Violets and leaves of vine

We gather and entwine.

 

Violets and leaves of vine,

   For Love when poor Love dies

We gather and entwine.

   This wreath that lives a day

   Over his pale, cold eyes,

Kissed shut by Proserpine,

   At set of sun we lay:

Violets and leaves of vine

We gather and entwine.


3. Transition

 

A little while to walk with thee, dear child;

   To lean on thee my weak and weary head;

Then evening comes: the winter sky is wild,

   The leafless trees are black, the leaves long dead.

 

A little while to hold thee and to stand,

   By harvest-fields of bending golden corn;

Then the predestined silence, and thine hand,

   Lost in the night, long and weary and forlorn.

 

A little while to love thee, scarcely time

   To love thee well enough; then time to part,

To fare through wintry fields alone and climb

   The frozen hills, not knowing where thou art.

 

Short summer-time and then, my heart’s desire,

   The winter and the darkness: one by one

The roses fall, the pale roses expire

   Beneath the slow decadence of the sun.


4. Exile

 

By the sad waters of separation

   Where we have wandered by divers ways,

I have but the shadow and imitation

   Of the old memorial days.

 

In music I have no consolation,

   No roses are pale enough for me;

The sound of the waters of separation

   Surpasseth roses and melody.

 

By the sad waters of separation

   Dimly I hear from an hidden place

The sigh of mine ancient adoration:

   Hardly can I remember your face.

 

If you be dead, no proclamation

   Sprang to me over the waste, gray sea:

Living, the waters of separation

   Sever for ever your soul from me.

 

No man knoweth our desolation;

   Memory pales of the old delight;

While the sad waters of separation

   Bear us on to the ultimate night.


5. Interlude

(instrumental)


6. When this, our rose, is faded

Amantium Irae

 

When this, our rose, is faded,

   And these, our days, are done,

In lands profoundly shaded

   From tempest and from sun;

Ah, once more come together,

   Shall we forgive the past,

And safe from worldly weather

   Possess our souls at last?

 

Or in our place of shadows

   Shall still we stretch an hand

To green, remembered meadows,

   Of that old pleasant land?

And vainly there foregathered,

   Shall we regret the sun?

The rose of love, ungathered?

   The bay, we have not won?

 

Ah, child! the world’s dark marges

   May lead to Nevermore,

The stately funeral barges

   Sail for an unknown shore,

And love we vow to-morrow,

   And pride we serve to-day:

What if they both should borrow

   Sad hues of yesterday?


Our pride! Ah, should we miss it,

   Or will it serve at last?

Our anger, if we kiss it,

   Is like a sorrow past.

While roses deck the garden,

   While yet the sun is high,

Doff sorry pride for pardon,

   Or ever love go by.


7. Seraphita

 

Come not before me now, O visionary face!

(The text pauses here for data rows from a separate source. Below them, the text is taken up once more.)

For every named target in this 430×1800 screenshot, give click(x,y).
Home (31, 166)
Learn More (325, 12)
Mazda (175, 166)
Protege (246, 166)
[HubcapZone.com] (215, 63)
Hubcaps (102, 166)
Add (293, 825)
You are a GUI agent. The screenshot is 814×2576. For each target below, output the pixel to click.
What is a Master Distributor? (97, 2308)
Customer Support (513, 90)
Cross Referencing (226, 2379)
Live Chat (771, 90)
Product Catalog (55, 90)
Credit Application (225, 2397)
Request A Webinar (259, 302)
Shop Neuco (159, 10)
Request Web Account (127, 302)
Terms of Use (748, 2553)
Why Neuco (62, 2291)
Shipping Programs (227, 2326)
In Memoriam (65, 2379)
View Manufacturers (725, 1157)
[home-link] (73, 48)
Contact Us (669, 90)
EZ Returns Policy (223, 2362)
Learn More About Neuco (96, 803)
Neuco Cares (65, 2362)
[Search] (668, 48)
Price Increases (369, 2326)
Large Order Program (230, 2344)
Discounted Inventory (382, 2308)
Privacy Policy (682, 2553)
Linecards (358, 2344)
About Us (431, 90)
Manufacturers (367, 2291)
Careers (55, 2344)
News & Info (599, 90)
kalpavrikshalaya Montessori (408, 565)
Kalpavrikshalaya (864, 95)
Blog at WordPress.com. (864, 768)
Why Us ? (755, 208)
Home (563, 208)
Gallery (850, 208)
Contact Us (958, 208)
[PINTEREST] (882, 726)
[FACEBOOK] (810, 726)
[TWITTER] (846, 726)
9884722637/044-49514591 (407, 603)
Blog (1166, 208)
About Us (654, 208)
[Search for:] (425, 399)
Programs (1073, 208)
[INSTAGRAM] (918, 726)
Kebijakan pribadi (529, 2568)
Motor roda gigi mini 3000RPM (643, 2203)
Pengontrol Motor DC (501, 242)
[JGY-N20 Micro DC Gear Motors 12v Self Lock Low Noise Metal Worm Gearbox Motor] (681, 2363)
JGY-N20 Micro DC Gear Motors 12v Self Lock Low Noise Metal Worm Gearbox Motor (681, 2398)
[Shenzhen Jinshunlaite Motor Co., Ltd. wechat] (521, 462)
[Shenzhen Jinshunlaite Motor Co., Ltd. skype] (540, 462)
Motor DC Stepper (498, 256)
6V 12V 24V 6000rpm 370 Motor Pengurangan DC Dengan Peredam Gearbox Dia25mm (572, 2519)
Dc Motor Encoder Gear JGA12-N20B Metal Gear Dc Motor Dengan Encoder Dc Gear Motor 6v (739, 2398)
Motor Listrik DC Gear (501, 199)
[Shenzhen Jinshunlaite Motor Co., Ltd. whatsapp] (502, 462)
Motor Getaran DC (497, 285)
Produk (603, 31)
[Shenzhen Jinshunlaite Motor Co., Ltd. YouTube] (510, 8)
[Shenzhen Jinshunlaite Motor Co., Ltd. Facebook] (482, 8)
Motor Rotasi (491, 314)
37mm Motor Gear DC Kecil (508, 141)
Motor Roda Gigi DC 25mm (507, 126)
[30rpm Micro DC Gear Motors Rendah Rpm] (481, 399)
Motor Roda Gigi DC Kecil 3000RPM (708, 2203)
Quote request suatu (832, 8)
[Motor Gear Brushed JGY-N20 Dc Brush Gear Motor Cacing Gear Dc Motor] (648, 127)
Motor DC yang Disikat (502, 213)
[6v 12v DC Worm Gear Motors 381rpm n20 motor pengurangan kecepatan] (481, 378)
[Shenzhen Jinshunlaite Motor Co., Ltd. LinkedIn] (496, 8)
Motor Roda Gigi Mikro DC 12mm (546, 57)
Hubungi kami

Me tempest-tost, and borne along life’s passionate sea;

Troublous and dark and stormy though my passage be;

Not here and now may we commingle or embrace,

Lest the loud anguish of the waters should efface

The bright illumination of thy memory,

Which dominates the night; rest, far away from me,

In the serenity of thine abiding-place!

 

But when the storm is highest, and the thunders blare,

And sea and sky are riven, O moon of all my night!

Stoop down but once in pity of my great despair,

And let thine hand, though over late to help, alight

But once upon my pale eyes and my drowning hair,

Before the great waves conquer in the last vain fight.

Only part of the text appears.